___ PROVIDED RECORDS
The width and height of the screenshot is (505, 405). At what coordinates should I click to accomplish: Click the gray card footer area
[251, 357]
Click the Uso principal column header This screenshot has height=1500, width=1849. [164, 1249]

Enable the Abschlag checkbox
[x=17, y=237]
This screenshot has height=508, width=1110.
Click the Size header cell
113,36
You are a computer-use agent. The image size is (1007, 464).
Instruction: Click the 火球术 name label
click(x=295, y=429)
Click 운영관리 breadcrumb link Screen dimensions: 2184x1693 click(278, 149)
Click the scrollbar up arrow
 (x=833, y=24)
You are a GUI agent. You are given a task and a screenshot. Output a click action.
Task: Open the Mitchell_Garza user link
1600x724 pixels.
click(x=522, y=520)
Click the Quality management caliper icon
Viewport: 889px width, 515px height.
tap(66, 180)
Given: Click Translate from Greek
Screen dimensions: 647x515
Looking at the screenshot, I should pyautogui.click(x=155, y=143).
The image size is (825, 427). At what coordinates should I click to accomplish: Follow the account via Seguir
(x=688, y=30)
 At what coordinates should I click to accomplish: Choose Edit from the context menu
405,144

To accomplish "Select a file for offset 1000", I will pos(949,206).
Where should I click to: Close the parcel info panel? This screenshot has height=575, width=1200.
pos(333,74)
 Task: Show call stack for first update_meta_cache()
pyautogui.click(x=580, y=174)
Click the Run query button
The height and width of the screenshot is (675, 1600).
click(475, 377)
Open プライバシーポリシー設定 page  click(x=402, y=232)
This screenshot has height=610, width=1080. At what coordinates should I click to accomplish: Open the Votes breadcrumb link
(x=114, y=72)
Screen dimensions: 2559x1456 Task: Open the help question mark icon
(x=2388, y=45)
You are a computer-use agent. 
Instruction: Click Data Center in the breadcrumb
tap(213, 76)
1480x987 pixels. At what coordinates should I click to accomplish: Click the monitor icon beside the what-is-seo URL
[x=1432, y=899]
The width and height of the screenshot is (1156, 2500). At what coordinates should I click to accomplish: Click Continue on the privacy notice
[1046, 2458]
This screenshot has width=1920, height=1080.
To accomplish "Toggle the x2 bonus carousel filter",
______
== THE TASK ==
Return all lines from the entries that contain the string "agent".

== RESULT FOR THIS TASK ==
You are a computer-use agent. The image size is (1007, 464).
You are a GUI agent. You are given a task and a screenshot. Output a click action.
You are a computer-use agent. 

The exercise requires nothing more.